— Они всех нас облапошили, сень-о-ррита.
— Это значит — оставили в дураках, — сказал по-английски старик.
Она посмотрела на него. Было трудно разглядеть кого-нибудь в круговерти дыма, огня и чужих лиц, но она смотрела на него.
— Помогите мне, — пробормотала она.
Старик понял, что ей нелегко было так сказать, просить у кого-то помощи — это выдавали ее глаза, подбородок, волнение груди. Старик тогда же подумал, что ему не раз придется разгадывать слова и дела этой девушки, одновременно сопоставляя и то и другое, но она вовсе не старалась кого-нибудь обмануть, только пыталась обрести внутреннее равновесие, подавить душевное смятение, которое он разглядел в этом прозрачном существе. Он смотрел на нее, говоря себе, что она не отличается от тех женщин, каких ему часто приходилось встречать, «но она имеет право казаться иной, а я обязан уважать это право». Независимая девушка, но небогатая и неприспособленная к жизни, и не потому, что ей не дают денег «на булавки» — в Мексике говорят «на дармоедство» — или не давали свободы дома. «Ей здесь трудно, потому что она так же, как я, хочет остаться самой собою». Она была прозрачным существом, и гринго, глядя на нее, сказал себе, что, наверное, и он такой же, вопреки всему. «Есть люди, которые по природе своей великодушны, потому что они открыты, прозрачны: все в них можно прочитать, уловить, понять, — люди, несущие в себе собственное солнце, их озаряющее».
Арройо бросил взгляд из-под своих смыкавшихся до щелочки век — сначала на гринго, потом на американку. Арройо — непроглядный, смутный, но его смутность — его достоинство, подумал старик, наблюдая за ним. Его великодушие — его загадка, надо влезть ему в самое нутро, чтобы понять его и взять. Одна половина человечества — прозрачная, другая — смутная. Вот Арройо: есть что-то неуловимое и затаенное в его взгляде индейца-мапуче, что-то мятущееся в его мозгу.
— Верно. Позаботься о ней, индейский генерал. Сам видишь, ей ничто не угрожает.
Арройо исчез со своими людьми, как морской отлив, и они остались вдвоем, двое пристально глядящих друг на друга людей.
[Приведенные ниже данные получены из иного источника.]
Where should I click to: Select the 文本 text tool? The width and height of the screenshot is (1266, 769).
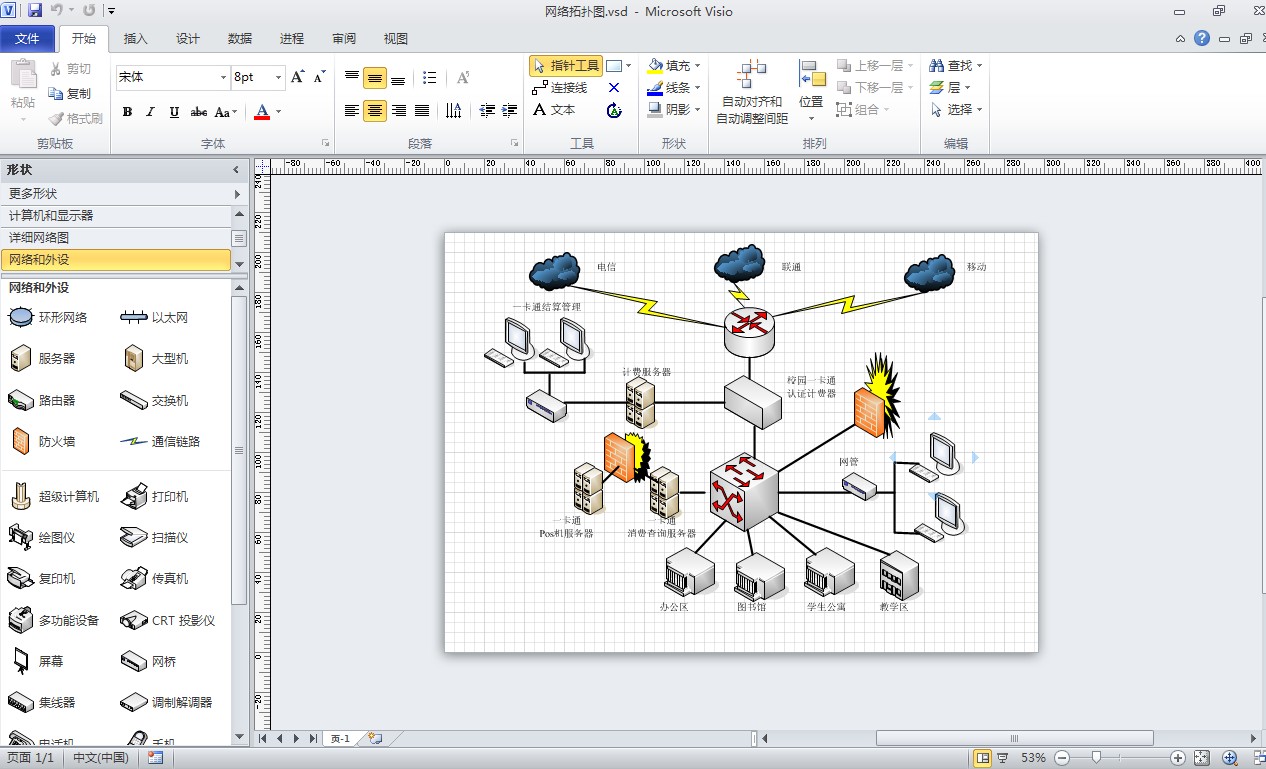click(x=557, y=109)
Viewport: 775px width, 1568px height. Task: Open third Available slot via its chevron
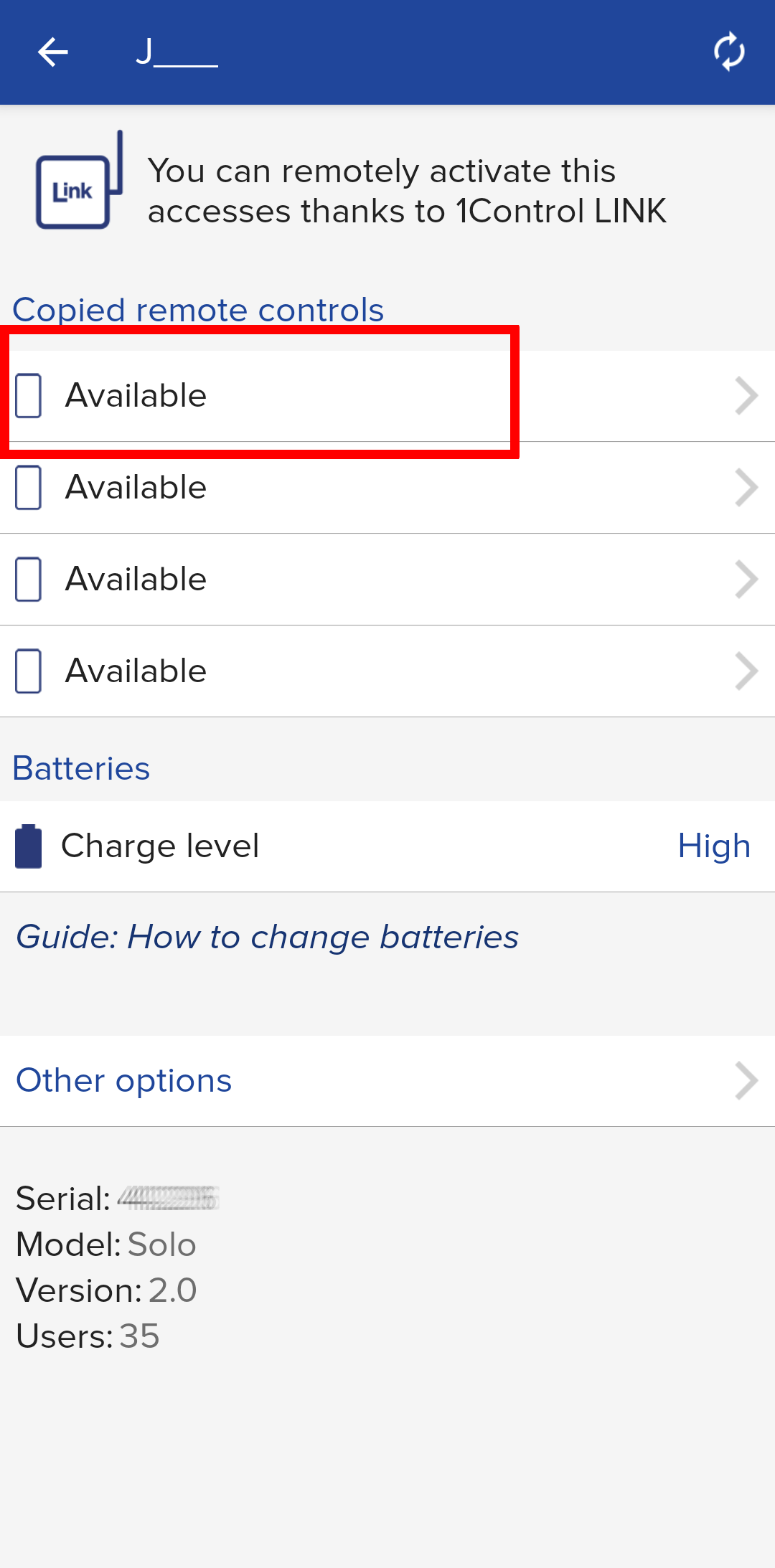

Старик призывал себя к величайшей осторожности, чтобы не поддаться журналистской привычке создавать скороспелые стереотипы на потребу тупой массе, которая всегда довольна собой, если с ходу все понимает: один штамп на все случаи — такова была библия его шефа, мистера Херста. Он шел в нескольких метрах позади нее, чтобы она чувствовала себя под его защитой, а сам тем временем ее разглядывал: походку, манеру держаться, чуть заметные проявления раненой гордости, сменявшиеся порывистыми, решительными жестами самоутверждения. Для газеты он так написал бы в одном из своих резюме, которые весьма забавляли Херста: «Дамочка в роли школьной учительницы», или: «Школьная учительница в поисках сильных ощущений». Можно было бы также на минуту представить себя джентльменом из южных штатов и попросту задать вопрос: понимает ли вообще эта девица с Севера толк в джентльменстве?
Она застыла в нерешительности перед запертой стеклянной дверью. Старик шагнул вперед в тот момент, когда она протянула руку, собираясь сама открыть дверь.
— Позвольте, мисс, — сказал он, и она повиновалась и была довольна; нет, ей не чужды условности. И к тому же она, как говорится, уже не первой молодости.
Они оказались в зале для танцев. Старик не смотрел на зал. Он смотрел на нее и мысленно ругал себя за свое пристрастие к поспешности в оценках. Она, несколько успокоившись, огляделась, нашла место, где можно сесть, представиться и рассказать о себе — она Гарриет Уинслоу из Вашингтона, OK;[22] он не назвал себя, сказав лишь: я — из Сан-Франциско, штат Калифорния; она повторила свою историю — приехала обучать английскому языку троих детей в семье Миранда.